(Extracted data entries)
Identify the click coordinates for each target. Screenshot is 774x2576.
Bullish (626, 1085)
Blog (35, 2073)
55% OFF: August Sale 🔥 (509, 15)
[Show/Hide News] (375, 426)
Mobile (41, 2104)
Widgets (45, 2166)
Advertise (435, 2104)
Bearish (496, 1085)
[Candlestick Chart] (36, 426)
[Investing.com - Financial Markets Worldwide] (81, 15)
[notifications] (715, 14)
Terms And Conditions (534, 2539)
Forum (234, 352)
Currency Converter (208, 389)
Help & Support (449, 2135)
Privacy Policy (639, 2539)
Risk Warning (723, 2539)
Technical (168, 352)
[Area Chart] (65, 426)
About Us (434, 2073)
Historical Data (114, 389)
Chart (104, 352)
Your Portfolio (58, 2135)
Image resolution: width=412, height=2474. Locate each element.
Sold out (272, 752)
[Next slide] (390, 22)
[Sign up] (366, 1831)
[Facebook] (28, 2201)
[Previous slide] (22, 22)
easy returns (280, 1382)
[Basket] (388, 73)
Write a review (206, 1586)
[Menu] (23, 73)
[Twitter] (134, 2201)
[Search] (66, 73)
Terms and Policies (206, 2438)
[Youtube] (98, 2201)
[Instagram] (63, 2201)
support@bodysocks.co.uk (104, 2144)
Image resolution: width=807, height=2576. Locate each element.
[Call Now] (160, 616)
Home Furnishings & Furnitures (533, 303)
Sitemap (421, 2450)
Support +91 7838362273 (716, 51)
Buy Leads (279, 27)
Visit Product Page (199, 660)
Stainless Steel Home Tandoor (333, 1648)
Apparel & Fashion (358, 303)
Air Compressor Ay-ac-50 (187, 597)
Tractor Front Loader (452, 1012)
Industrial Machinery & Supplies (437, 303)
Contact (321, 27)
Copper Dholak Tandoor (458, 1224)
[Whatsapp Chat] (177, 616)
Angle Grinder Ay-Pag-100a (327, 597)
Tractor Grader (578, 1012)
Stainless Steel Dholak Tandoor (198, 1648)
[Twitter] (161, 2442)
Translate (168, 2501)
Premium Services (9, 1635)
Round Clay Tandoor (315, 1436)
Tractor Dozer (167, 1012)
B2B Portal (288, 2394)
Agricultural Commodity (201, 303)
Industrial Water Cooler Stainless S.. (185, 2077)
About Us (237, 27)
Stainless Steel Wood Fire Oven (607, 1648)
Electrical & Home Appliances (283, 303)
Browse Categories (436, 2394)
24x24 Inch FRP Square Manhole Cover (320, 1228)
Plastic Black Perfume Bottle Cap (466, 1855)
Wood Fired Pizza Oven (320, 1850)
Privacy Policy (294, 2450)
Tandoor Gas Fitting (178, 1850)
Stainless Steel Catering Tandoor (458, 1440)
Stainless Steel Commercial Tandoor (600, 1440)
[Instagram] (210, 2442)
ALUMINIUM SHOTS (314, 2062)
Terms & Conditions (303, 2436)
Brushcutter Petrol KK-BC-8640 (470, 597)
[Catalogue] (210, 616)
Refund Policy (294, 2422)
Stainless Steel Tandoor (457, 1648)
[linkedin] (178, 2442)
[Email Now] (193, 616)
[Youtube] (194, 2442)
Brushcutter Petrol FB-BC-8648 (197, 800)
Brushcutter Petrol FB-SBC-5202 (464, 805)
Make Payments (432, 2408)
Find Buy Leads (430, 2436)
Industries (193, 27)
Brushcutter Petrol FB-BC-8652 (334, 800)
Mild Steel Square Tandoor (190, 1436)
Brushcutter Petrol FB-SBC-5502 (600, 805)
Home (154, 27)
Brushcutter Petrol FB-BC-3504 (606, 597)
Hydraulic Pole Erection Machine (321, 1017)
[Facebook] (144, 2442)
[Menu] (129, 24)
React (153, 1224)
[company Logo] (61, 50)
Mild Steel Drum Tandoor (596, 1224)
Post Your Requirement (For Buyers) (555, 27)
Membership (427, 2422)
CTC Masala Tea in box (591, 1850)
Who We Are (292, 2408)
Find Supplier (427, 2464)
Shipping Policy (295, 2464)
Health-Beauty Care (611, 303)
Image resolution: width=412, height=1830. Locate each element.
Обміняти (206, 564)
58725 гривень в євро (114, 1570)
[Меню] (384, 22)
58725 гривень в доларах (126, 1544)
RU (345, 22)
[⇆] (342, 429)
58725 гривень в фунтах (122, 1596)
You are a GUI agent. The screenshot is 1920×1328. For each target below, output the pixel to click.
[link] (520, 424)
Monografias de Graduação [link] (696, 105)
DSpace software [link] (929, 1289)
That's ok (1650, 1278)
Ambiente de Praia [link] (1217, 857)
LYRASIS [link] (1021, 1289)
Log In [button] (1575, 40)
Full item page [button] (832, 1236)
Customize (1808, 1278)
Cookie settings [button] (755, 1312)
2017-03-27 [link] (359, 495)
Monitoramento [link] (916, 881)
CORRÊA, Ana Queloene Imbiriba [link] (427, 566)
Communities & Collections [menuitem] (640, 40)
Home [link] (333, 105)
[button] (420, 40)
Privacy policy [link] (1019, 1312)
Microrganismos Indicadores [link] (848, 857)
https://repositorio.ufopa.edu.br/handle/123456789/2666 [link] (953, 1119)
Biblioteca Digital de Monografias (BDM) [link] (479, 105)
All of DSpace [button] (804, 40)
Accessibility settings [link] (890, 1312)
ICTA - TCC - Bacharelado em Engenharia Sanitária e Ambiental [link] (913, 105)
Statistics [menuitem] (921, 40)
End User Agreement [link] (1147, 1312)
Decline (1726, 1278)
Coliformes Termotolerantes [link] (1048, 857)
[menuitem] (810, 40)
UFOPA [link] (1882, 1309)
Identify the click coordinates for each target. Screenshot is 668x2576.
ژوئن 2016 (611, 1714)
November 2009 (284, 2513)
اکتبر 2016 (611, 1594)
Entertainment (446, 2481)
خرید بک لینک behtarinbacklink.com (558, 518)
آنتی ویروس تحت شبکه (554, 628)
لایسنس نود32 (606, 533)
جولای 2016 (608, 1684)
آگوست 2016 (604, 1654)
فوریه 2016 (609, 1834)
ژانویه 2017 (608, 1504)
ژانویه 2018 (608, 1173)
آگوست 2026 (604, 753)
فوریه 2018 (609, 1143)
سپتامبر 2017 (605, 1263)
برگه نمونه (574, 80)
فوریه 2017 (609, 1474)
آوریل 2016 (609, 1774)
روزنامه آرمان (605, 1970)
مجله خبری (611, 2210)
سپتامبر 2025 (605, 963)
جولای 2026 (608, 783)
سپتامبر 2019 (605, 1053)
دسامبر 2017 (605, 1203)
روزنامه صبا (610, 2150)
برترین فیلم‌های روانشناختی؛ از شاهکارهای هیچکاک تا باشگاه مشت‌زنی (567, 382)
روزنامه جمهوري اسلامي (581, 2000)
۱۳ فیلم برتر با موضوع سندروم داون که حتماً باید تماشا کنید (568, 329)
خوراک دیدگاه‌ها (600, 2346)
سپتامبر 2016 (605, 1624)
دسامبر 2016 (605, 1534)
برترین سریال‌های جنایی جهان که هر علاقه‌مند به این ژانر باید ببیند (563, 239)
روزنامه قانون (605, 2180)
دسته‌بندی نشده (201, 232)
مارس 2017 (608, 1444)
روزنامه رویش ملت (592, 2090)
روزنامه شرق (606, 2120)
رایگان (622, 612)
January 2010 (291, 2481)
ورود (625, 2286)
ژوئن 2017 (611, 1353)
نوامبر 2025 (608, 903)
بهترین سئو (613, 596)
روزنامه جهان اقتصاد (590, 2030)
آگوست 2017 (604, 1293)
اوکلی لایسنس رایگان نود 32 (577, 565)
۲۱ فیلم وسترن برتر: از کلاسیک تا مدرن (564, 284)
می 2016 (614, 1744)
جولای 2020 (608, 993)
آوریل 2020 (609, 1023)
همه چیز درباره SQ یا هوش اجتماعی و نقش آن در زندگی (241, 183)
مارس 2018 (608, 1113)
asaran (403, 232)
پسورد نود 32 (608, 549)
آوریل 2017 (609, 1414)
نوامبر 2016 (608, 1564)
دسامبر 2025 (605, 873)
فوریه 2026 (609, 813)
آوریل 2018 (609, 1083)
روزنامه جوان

## EXERCISE AIM
Using the entries above, repeat only the lines from the one containing "روزنامه شرق (606, 2120)" through the one containing "آوریل 2020 (609, 1023)", end lines included.

## EXERCISE RESULT
روزنامه شرق (606, 2120)
رایگان (622, 612)
January 2010 (291, 2481)
ورود (625, 2286)
ژوئن 2017 (611, 1353)
نوامبر 2025 (608, 903)
بهترین سئو (613, 596)
روزنامه جهان اقتصاد (590, 2030)
آگوست 2017 (604, 1293)
اوکلی لایسنس رایگان نود 32 (577, 565)
۲۱ فیلم وسترن برتر: از کلاسیک تا مدرن (564, 284)
می 2016 (614, 1744)
جولای 2020 (608, 993)
آوریل 2020 (609, 1023)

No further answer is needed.